I have been most excited about seeing, for the first time, photos of some of my relatives. This post concerns a possible relative by marriage (Isidore Bauman) and his leadership message (in Yiddish) to the FLPBA membership.
I uploaded this image of Isidore's text on ViewMate - a wonderful service provided by JewishGen and its awesome volunteer army. Within a few hours I had three volunteer translators collaborating to complete the translation.

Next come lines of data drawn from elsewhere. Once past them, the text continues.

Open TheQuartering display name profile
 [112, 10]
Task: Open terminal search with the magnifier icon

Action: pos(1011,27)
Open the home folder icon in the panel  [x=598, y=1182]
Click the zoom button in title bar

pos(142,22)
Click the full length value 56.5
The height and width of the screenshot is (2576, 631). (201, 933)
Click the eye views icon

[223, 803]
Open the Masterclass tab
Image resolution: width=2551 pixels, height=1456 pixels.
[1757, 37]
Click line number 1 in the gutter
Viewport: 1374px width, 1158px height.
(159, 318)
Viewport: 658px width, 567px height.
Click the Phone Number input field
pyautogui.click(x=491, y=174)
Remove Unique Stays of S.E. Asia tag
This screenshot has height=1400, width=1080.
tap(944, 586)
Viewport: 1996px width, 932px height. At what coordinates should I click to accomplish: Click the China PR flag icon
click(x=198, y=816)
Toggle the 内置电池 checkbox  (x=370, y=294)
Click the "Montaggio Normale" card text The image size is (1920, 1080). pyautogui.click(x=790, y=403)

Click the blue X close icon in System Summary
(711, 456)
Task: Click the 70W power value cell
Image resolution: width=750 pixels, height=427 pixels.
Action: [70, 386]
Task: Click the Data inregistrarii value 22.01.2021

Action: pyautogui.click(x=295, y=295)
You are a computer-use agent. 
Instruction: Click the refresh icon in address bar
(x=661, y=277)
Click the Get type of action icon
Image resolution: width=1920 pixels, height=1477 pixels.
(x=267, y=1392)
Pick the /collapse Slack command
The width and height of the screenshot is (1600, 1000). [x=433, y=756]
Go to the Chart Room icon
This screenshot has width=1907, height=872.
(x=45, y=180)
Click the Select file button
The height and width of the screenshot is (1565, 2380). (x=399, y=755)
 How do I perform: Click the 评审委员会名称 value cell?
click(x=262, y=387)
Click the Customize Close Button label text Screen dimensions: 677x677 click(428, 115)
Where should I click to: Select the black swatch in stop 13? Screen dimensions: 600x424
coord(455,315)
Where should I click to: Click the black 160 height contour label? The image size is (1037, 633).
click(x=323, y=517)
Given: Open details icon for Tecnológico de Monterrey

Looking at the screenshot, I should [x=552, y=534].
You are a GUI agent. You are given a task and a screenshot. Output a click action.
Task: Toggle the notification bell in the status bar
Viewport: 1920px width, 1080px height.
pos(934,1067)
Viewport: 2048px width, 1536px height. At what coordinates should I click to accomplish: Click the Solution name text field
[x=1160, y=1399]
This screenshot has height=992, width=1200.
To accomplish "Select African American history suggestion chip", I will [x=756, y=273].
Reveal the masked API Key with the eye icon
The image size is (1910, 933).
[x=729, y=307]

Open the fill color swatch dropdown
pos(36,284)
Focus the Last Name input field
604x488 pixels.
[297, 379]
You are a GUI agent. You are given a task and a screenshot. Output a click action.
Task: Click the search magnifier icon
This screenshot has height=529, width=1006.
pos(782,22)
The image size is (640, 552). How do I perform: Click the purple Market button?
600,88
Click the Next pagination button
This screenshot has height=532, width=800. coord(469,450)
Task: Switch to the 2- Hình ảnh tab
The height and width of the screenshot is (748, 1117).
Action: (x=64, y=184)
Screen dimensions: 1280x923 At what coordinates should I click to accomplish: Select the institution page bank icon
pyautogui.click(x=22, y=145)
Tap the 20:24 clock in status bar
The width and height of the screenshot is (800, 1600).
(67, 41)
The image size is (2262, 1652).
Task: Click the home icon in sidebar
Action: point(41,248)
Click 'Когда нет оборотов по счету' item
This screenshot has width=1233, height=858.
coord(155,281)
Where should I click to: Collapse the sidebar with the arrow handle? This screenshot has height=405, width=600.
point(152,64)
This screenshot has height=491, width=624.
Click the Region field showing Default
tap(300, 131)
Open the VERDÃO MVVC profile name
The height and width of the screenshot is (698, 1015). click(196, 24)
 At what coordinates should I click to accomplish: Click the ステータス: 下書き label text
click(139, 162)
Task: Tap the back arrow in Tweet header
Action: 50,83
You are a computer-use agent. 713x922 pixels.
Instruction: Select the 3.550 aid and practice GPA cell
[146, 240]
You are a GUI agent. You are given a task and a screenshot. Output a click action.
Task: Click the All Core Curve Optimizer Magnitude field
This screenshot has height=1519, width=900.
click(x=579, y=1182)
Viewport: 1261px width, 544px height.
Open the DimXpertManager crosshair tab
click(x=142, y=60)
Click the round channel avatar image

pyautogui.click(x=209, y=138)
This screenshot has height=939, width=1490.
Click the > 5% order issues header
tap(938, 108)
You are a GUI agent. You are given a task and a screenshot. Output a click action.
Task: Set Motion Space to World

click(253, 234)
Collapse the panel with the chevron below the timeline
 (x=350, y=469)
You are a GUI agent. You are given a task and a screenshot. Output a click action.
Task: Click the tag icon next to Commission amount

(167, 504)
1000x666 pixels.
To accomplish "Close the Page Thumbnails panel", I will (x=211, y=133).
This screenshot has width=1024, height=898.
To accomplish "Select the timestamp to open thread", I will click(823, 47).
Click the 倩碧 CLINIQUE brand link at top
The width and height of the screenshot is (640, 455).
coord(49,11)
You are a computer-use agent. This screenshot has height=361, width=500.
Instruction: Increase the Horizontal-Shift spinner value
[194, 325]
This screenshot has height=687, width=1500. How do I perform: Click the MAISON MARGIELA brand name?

A greeting from the Vice President
Twenty-five years have flown by since I was still a young and joyful youngster, when destiny had thrown me with my whole being into this organization which celebrates its 25th jubilee.Similar to many such landsmanshaft (countrymen's) organizations, the First Lubiner Progressive Benevolent Association provided benefits for the welfare and burial of their members. I, unfortunately, do not have any society papers documenting their many good works in the United States. In a later post I will discuss one of their projects for improving the lot of their brethren left in their home town Lubin.
25 years! How quickly the years flew by!
The idealistic dedication and readiness to make sacrifices of those who are not with us anymore, the true devotion with which we all have put the foundations stone by stone and turned this organization into what it is today.
25 years ... quick! It was a long chain of happy, warm days, and also - sleepless nights, standing on guard for the interests of the members. I hope that none of us will stop his activities, and we all will continue to be devoted to the society and we will not forget our sisters and brothers who are still in Lubin.
From the bottom of my heart I wish all the members and their families to live to celebrate the 50th anniversary.
1. Isidore, from Lubin, married fellow Lubiner Ida Molthman. Ida was the daughter of Benjamin Molthman, whose surname in the old country had been Malzman. All of my Myers relatives were also Malzmans from Lubin. Benjamin was also in the glass business for a short while with my great grandfather Isidore Morris, whose wife (my ggm) was Sarah Myers (Malzman) Morris. So, the relationship between Molthman and Myers was close, but still not completely understood.
2. Special thanks to Emma Karabelnik, Ite Doktorski and Ann B. Lnder for generously sharing their Yiddish skill and understanding and to JewishGen for starting and maintaining ViewMate.
3. Emma Karabelnik, in her translation, above, explains this idiom, noting that it directly translates as "with all my 248 organs." The Jewish Virtual Library discusses Jewish anatomy and says that 248 actually refers to bones in the body and follows rabbinic tradition in the Talmud.